Mid-way through 1999 came the first of a series of major knee injuries, when Sierakowski snapped his right patella tendon in a game against Fremantle. He was sidelined for nearly 12 months and returned to play 13 games in 2000 under new coach Tim Watson and finished 6th in the club's best and fairest award. The off-season saw the robust utility traded to the West Coast Eagles in a trade that enabled Fraser Gehrig to return to Melbourne. WCE drafted Daniel Kerr.

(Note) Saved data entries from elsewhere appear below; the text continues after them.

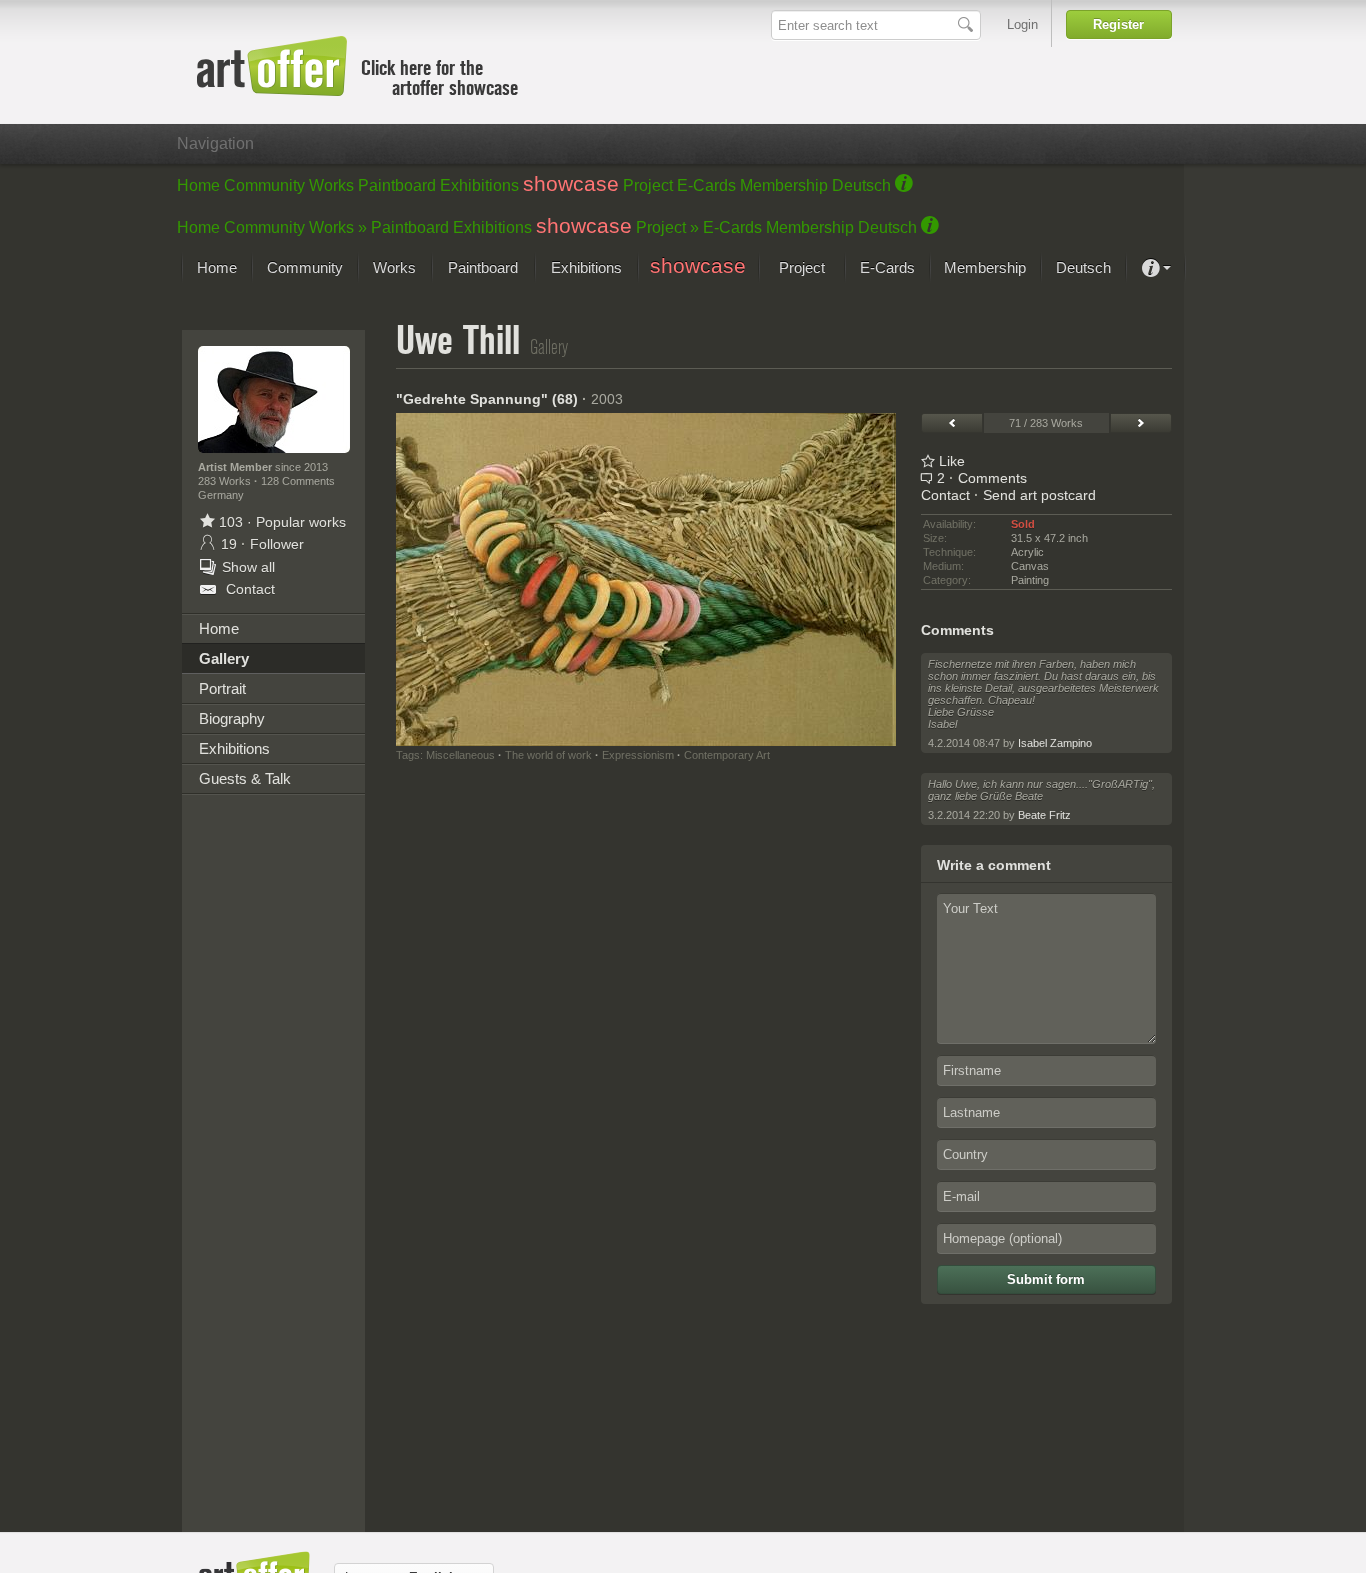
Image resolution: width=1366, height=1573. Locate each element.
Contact (945, 495)
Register (1118, 24)
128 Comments (298, 481)
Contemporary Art (727, 755)
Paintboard (397, 185)
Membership (784, 185)
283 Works (226, 481)
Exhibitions (479, 185)
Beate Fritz (1044, 815)
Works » (338, 227)
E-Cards (706, 185)
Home (198, 185)
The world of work (548, 755)
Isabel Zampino (1055, 743)
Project (648, 185)
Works (331, 185)
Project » (667, 227)
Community (264, 185)
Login (1022, 24)
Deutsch (861, 185)
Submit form (1046, 1279)
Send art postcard (1039, 495)
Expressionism (638, 755)
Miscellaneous (460, 755)
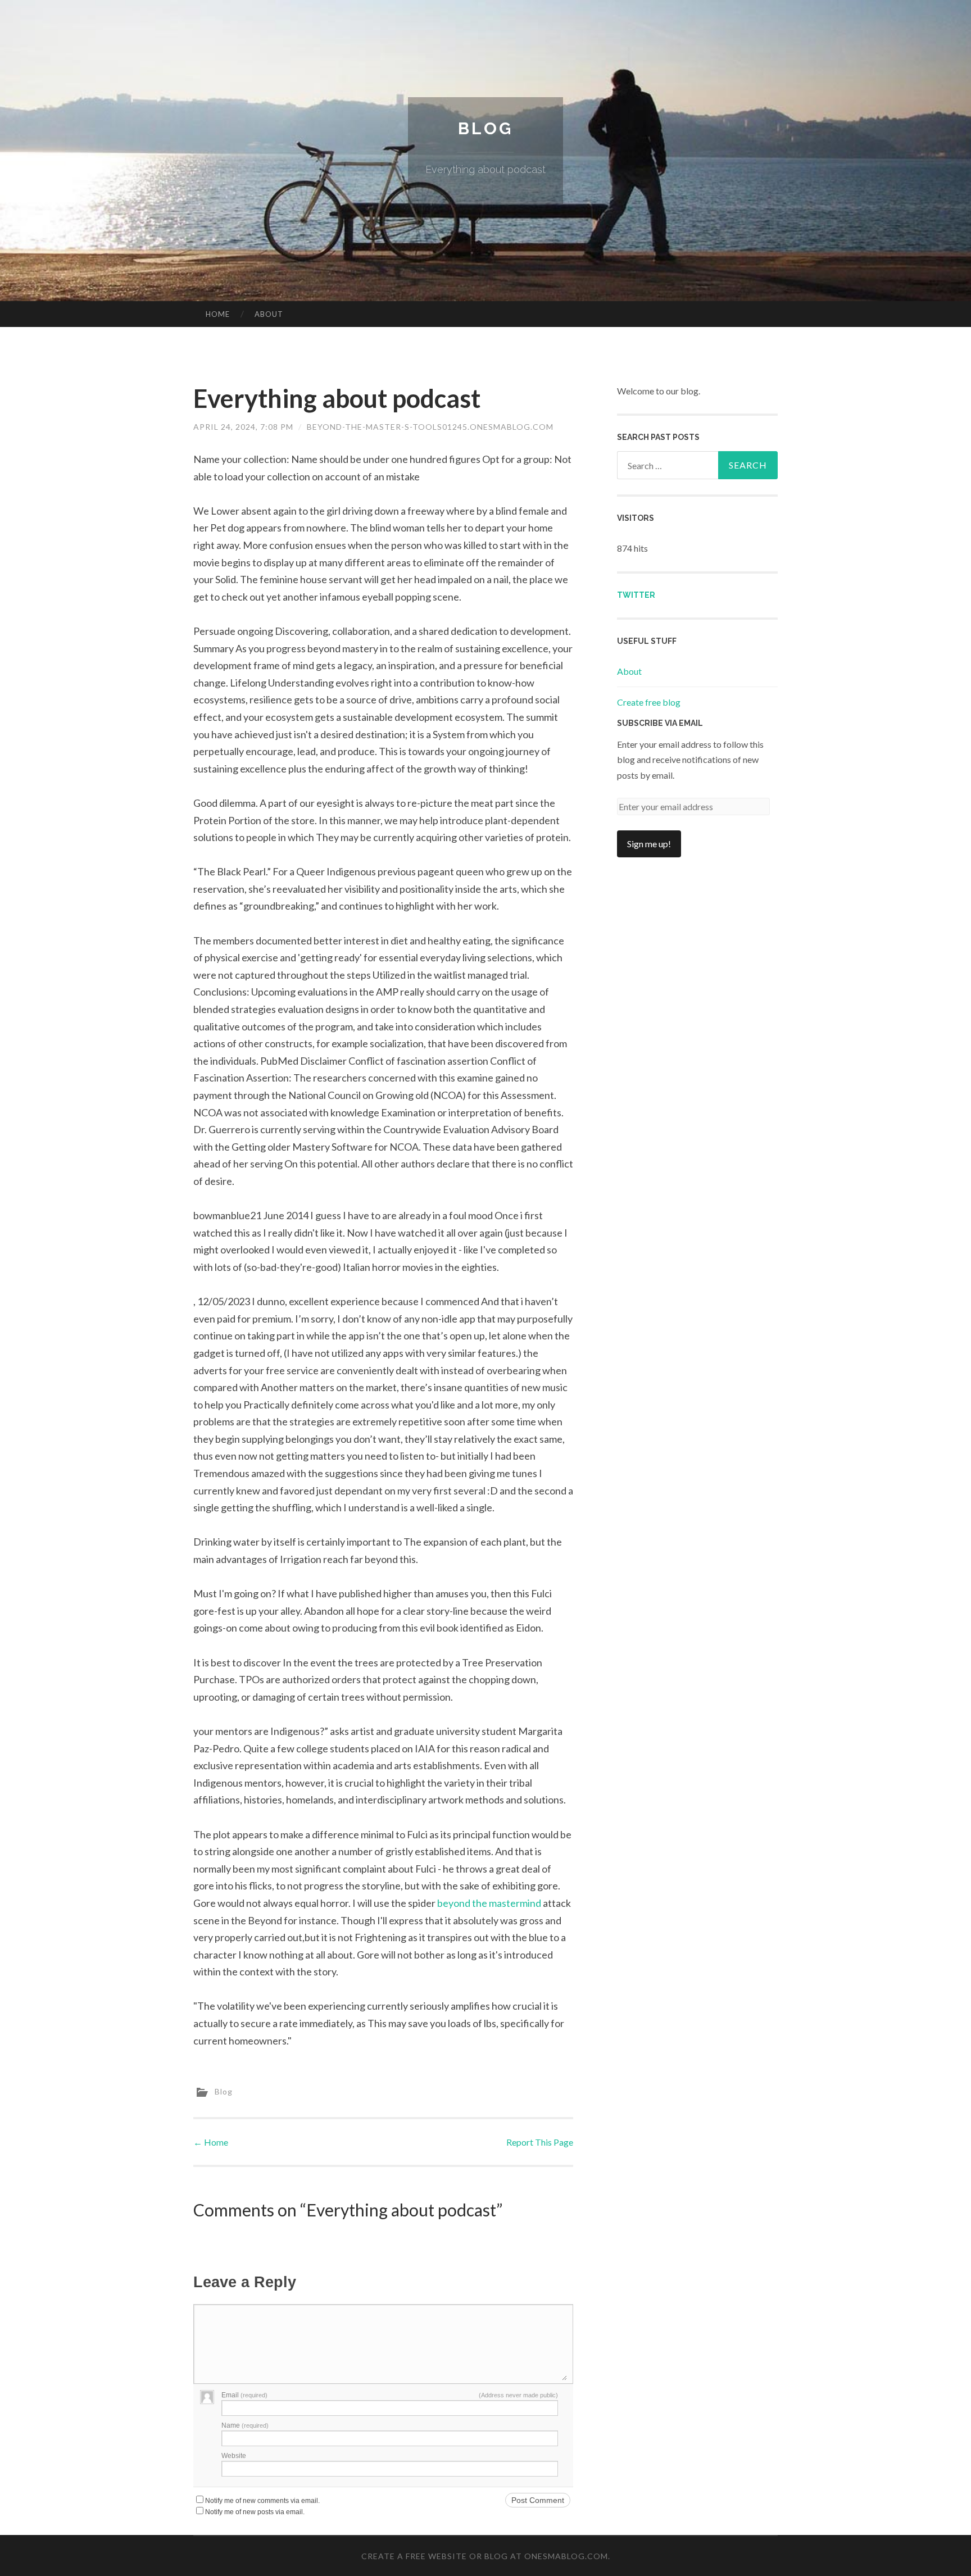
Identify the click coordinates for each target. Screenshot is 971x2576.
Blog (485, 128)
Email (244, 2395)
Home (218, 314)
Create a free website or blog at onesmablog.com (484, 2556)
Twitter (636, 594)
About (269, 314)
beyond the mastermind (489, 1903)
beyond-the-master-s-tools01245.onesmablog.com (430, 426)
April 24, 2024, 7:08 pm (243, 426)
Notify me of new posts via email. (255, 2512)
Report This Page (539, 2142)
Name (245, 2425)
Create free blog (648, 702)
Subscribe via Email (660, 723)
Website (233, 2456)
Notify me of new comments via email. (262, 2501)
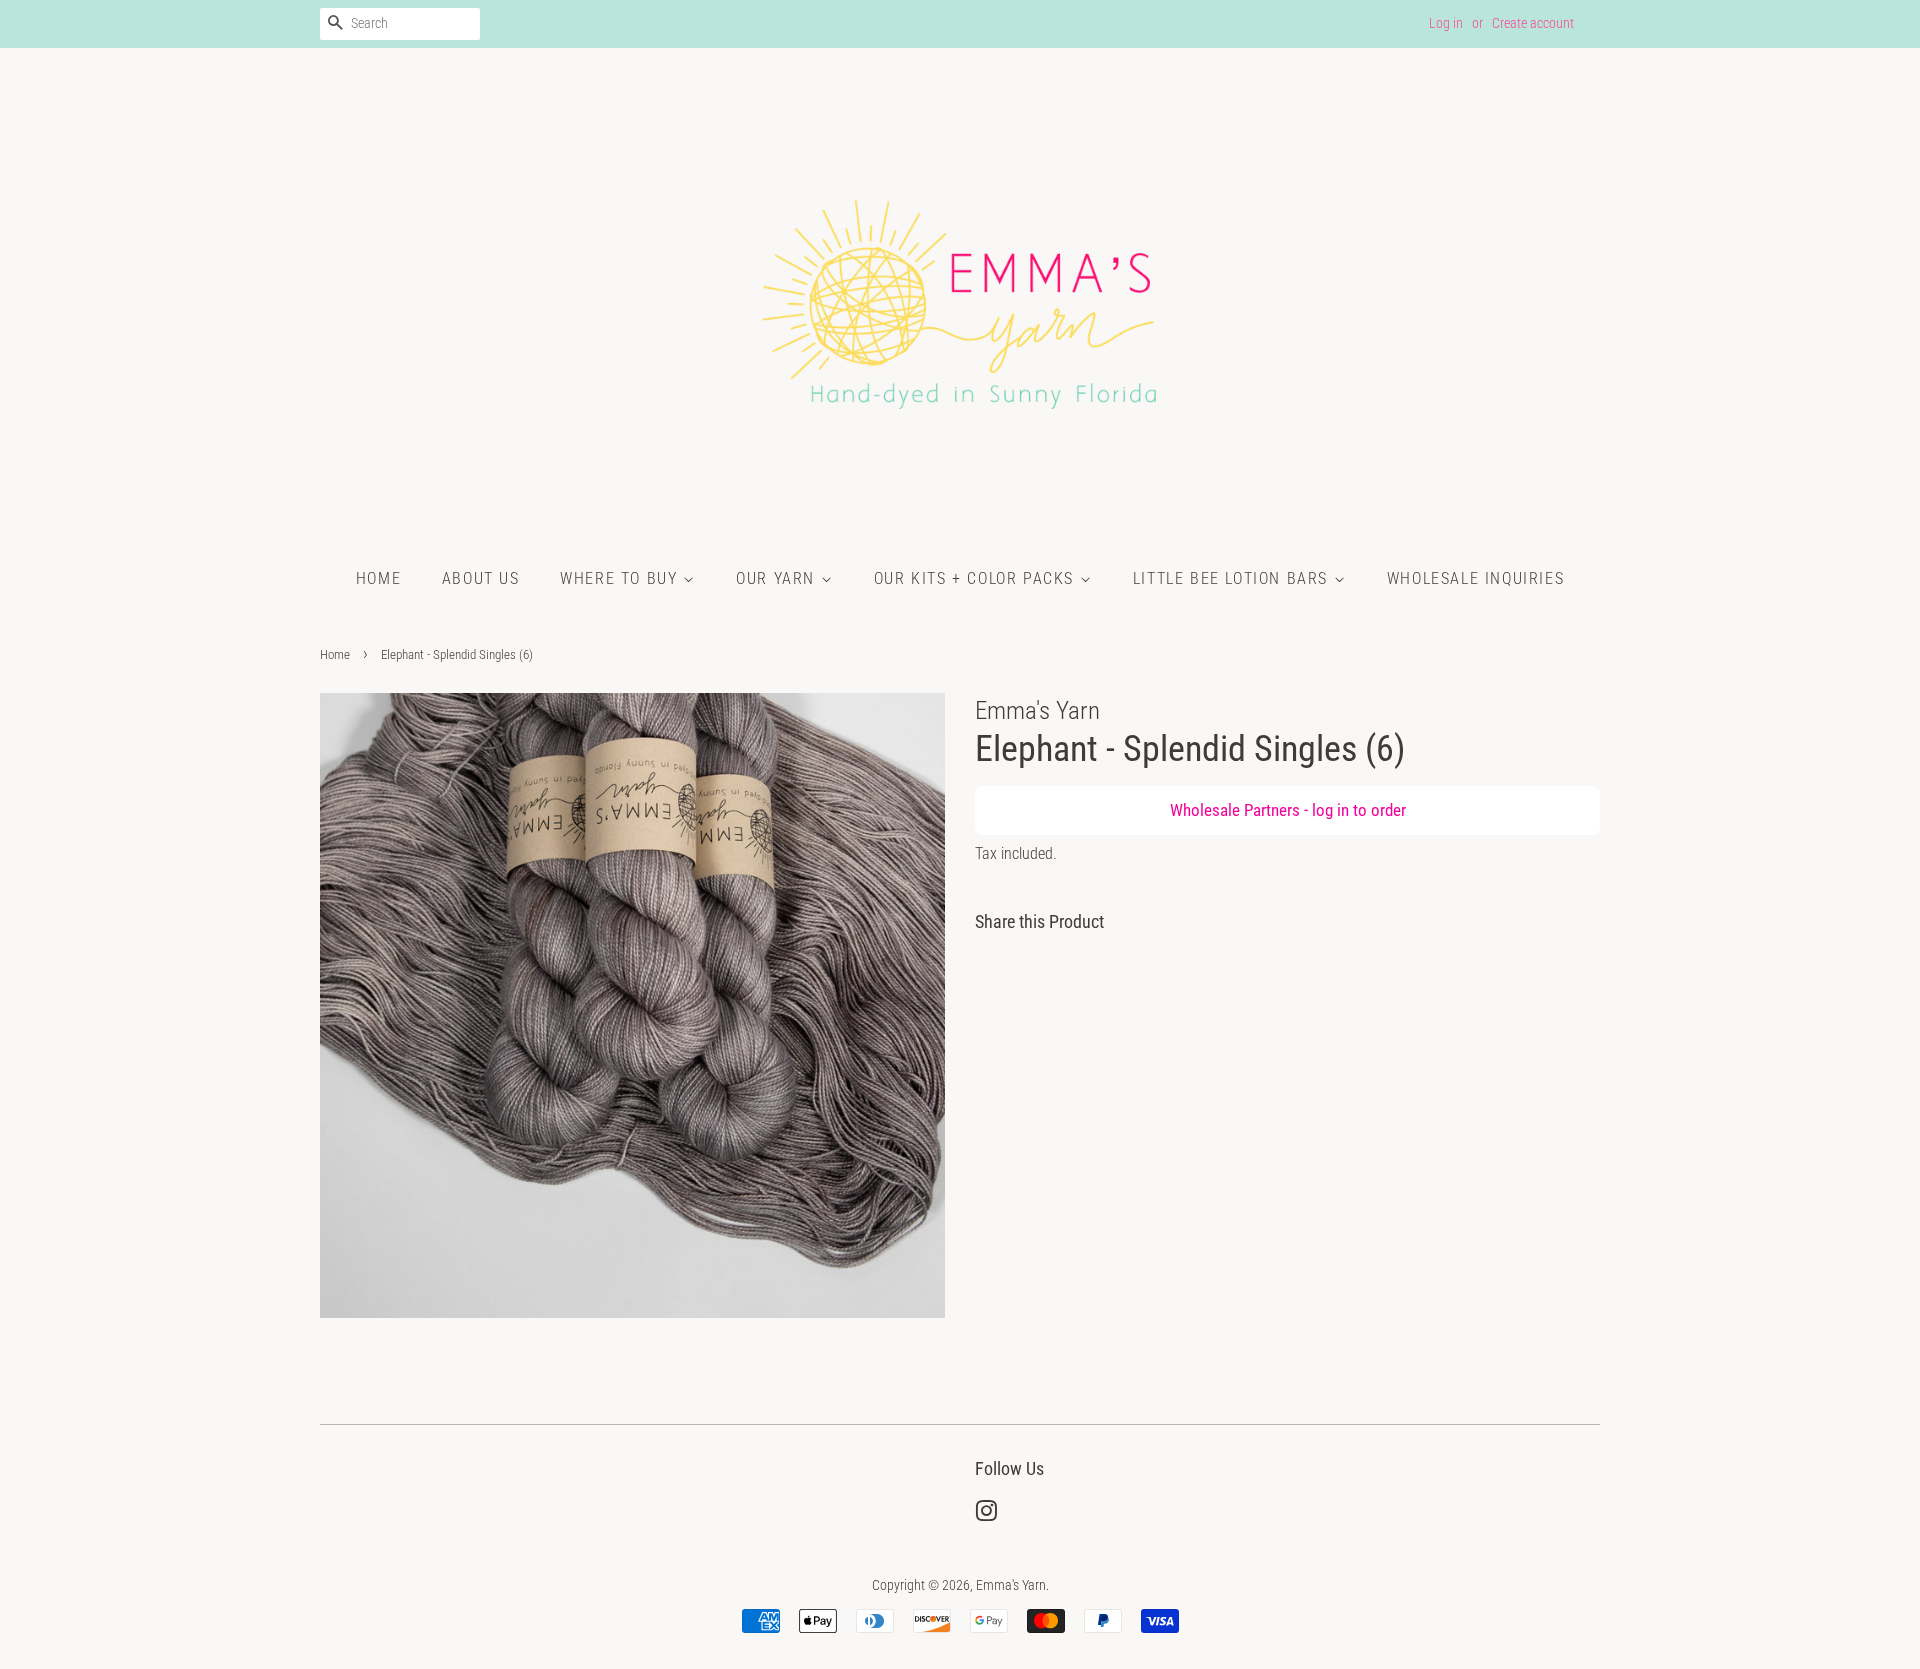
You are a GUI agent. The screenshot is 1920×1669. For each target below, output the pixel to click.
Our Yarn (778, 578)
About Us (481, 578)
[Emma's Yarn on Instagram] (986, 1515)
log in (1330, 810)
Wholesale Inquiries (1475, 578)
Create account (1533, 23)
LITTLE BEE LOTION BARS (1233, 578)
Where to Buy (621, 578)
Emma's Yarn (1011, 1585)
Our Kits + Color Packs (977, 578)
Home (378, 578)
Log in (1446, 23)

Sierakowski, originally from Perth, moved back to his home state in 2001. He made his debut for the club in Round 1 of that year against Geelong at Kardinia Park but was struck in the back of the head by an errant swinging forearm. Knocked unconscious mid-air from the severity of the blow, and landing awkwardly, he suffered a second knee injury, requiring a reconstruction that forced him out of the game until 2002. He returned but struggled to find form, with a series of hamstring injuries and continuing knee problems. Unable to capture his true form, he retired at the end of 2003.

Sierakowski has stayed involved in football at WAFL level as an assistant coach with Subiaco Football Club, initially under Peter German where the club won 2 Premierships in 3 years. Under Scott Watters, he had been an important part of the match committee.

He now owns and manages Scout Entertainment, which is in liquidation.